Advertisement

You’ve come a long way, Baby Peggy

Share
Times Staff Writer

Diana SERRA CARY’s Hollywood career is atypical of many a child star. Discovered at 20 months and dubbed Baby Peggy, she quickly became a superstar only to be washed up by age 8.

At the Silver Lake Film Festival’s closing ceremony next Thursday, Cary will be the party’s special guest as part of a night celebrating the 80th birthday of the venerable Vista Theatre in Los Feliz. The very first film to play at the theater was a two-reel comedy, “Tips,” starring the silent screen child superstar.

Cary will leave her handprints in the Vista’s Walk of Fame and speak about the silent era before a screening of two of her movies, “The Cub Reporter” and “Captain January.”

Advertisement

Now a well-respected author on Hollywood, she will also sign copies of her latest book, “Jackie Coogan: The World’s Boy King,” a fellow silent film child star.

“I opened the Vista when I was 4 years old,” says Cary, now 84. “It was a rather low-key [premiere]. It was a neighborhood theater even then. ‘Tips’ was filmed entirely inside the Ambassador Hotel. I played a bellboy.”

Her father was a cowboy who moved the family out to Hollywood after the big ranches closed down out West. “Hollywood was the only place where horsemanship was needed and valued anymore,” says Cary. “They worked as stuntmen and riders. My father was doubling for Tom Mix at the time.”

A director discovered Cary accidentally when she accompanied her mother and a friend to the Poverty Row studio called Century, which specialized in serials and slapstick comedy shorts.

The studio, she says, had a big star -- a mutt named Brownie the Wonder Dog. “They wanted him to work with a child close enough to his size. Brownie and I really hit it off. By the time I was a little over 2, he died in his sleep.”

After Brownie’s death, Century starred Baby Peggy in her own short comedies. “They got a global audience,” she says of her films. “I played satires and spoofs on adults. I was the youngest child star probably ever to star in her own pictures.” And like Coogan, she even had her own production company.

Advertisement

By age 3, she had moved to Universal where she made the leap from shorts to features. “[Producer] Sol Lesser, who had just worked with Jackie, took me over and paid me [well]. It was 1923 and I was at the peak of my career.”

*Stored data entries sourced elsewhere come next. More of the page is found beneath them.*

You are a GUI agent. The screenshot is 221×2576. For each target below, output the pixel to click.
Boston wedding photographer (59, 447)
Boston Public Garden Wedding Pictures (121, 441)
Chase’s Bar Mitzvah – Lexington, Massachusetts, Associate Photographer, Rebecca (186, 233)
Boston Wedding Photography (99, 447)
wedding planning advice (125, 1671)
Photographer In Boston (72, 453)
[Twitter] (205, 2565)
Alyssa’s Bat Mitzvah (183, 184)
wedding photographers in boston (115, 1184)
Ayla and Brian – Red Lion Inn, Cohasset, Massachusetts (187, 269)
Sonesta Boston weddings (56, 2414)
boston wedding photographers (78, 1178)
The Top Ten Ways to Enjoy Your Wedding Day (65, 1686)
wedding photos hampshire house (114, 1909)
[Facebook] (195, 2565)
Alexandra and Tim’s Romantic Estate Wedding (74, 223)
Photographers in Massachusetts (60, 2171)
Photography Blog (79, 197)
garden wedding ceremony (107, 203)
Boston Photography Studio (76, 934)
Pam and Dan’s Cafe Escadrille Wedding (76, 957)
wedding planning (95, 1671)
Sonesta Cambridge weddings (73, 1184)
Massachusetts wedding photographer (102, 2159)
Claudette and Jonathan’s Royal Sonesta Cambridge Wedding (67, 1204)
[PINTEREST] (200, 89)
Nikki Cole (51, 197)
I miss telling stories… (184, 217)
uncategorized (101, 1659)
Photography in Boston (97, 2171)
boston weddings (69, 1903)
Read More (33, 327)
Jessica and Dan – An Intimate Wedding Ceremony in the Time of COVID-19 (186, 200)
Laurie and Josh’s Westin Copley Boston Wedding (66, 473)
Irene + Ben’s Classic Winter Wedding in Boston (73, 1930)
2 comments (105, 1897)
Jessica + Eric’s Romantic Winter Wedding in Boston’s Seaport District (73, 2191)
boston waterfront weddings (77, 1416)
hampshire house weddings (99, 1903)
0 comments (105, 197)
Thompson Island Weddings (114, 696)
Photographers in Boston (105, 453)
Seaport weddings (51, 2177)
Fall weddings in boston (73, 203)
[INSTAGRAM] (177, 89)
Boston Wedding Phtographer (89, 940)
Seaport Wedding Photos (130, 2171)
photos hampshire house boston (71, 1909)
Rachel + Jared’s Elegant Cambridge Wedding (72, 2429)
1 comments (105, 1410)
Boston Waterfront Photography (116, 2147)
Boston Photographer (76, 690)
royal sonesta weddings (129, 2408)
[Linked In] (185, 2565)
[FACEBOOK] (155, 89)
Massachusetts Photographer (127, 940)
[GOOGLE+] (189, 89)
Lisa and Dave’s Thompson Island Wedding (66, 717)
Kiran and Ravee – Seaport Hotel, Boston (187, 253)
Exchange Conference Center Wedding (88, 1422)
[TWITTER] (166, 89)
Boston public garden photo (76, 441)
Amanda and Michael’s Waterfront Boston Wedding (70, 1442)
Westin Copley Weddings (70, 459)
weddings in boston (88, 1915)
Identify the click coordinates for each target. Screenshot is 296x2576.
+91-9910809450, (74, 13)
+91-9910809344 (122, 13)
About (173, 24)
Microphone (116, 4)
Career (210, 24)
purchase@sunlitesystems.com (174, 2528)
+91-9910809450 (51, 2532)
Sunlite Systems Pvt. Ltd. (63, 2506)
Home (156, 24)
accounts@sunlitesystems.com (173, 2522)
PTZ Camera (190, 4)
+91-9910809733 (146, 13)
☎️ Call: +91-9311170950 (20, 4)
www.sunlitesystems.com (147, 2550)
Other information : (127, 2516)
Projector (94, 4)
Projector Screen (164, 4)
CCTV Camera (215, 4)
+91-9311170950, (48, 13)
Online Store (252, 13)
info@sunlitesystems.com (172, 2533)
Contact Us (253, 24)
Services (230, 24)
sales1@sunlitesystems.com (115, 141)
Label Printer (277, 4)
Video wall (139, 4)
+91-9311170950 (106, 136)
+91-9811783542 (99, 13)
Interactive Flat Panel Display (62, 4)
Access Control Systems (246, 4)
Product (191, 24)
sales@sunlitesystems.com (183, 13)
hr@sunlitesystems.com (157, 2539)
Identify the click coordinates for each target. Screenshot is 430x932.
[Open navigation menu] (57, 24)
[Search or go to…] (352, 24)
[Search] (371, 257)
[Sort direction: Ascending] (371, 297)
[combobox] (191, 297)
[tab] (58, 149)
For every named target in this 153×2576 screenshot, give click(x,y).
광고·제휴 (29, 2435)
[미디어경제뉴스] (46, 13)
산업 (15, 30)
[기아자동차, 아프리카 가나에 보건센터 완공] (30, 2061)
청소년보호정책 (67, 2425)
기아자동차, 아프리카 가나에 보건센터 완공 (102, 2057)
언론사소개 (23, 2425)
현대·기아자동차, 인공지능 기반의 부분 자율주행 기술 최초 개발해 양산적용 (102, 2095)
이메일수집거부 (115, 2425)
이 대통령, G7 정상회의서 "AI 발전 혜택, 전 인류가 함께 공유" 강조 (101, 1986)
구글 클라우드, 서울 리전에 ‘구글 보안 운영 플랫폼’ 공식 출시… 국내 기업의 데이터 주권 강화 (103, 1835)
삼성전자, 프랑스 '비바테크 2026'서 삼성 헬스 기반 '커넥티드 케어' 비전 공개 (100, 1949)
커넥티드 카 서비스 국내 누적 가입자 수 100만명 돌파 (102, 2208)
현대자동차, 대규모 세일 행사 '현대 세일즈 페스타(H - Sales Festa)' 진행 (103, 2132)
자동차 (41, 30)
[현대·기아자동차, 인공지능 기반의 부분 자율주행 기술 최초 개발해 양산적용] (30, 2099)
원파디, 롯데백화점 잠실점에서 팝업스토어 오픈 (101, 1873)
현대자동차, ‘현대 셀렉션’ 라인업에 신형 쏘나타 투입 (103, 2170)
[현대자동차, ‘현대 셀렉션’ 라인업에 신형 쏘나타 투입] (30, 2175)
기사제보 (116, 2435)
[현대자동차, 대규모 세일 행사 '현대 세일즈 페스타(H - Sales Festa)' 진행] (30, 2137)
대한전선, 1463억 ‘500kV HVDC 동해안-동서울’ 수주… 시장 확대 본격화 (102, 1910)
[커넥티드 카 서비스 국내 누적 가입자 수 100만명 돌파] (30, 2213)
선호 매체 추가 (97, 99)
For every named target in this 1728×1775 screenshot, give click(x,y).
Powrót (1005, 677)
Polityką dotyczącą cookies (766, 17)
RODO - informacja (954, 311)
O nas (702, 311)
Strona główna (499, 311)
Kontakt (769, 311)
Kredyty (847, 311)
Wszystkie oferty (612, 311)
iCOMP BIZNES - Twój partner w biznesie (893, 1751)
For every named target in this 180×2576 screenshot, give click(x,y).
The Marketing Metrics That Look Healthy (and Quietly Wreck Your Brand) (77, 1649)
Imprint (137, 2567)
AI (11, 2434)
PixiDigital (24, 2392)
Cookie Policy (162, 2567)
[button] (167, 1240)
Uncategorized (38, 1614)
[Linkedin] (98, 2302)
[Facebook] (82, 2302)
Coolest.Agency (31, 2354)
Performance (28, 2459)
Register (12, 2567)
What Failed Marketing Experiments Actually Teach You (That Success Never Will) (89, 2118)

But everything started to go wrong. Her father’s stepfather, a banker, handled all of their business affairs. “In our absence, during a personal appearance tour, he looted my production company.... He disappeared and they never found him.”

Her father got into a row with Lesser over problems involving booking her films and withdrew her from her contract.

With her film career over, Baby Peggy found herself touring the country in vaudeville for the next four years.

“I didn’t mind [making] movies because they were creative,” she says. “But vaudeville was three to five shows a day. I did everything in vaudeville: I did comedy. I did a crying scene. I danced and I sang. I was just trying to survive and get my parents through this.”

After vaudeville, her father bought a ranch in Wyoming. “I enjoyed the ranch very much,” says Cary. “The only thing was, we lost the ranch during the Depression. We had to have an auction of all of our possessions.”

Advertisement

Her parents thought the family’s breadwinner could easily hit superstar status again in movies. But that wasn’t the case.

“I got a couple of jobs,” Cary says. “But my folks thought I could jump at 13 into playing ingenues. I didn’t have any interest [in acting] at that time. I wanted to be a writer by the time I was 8, but I had some detours along the way.”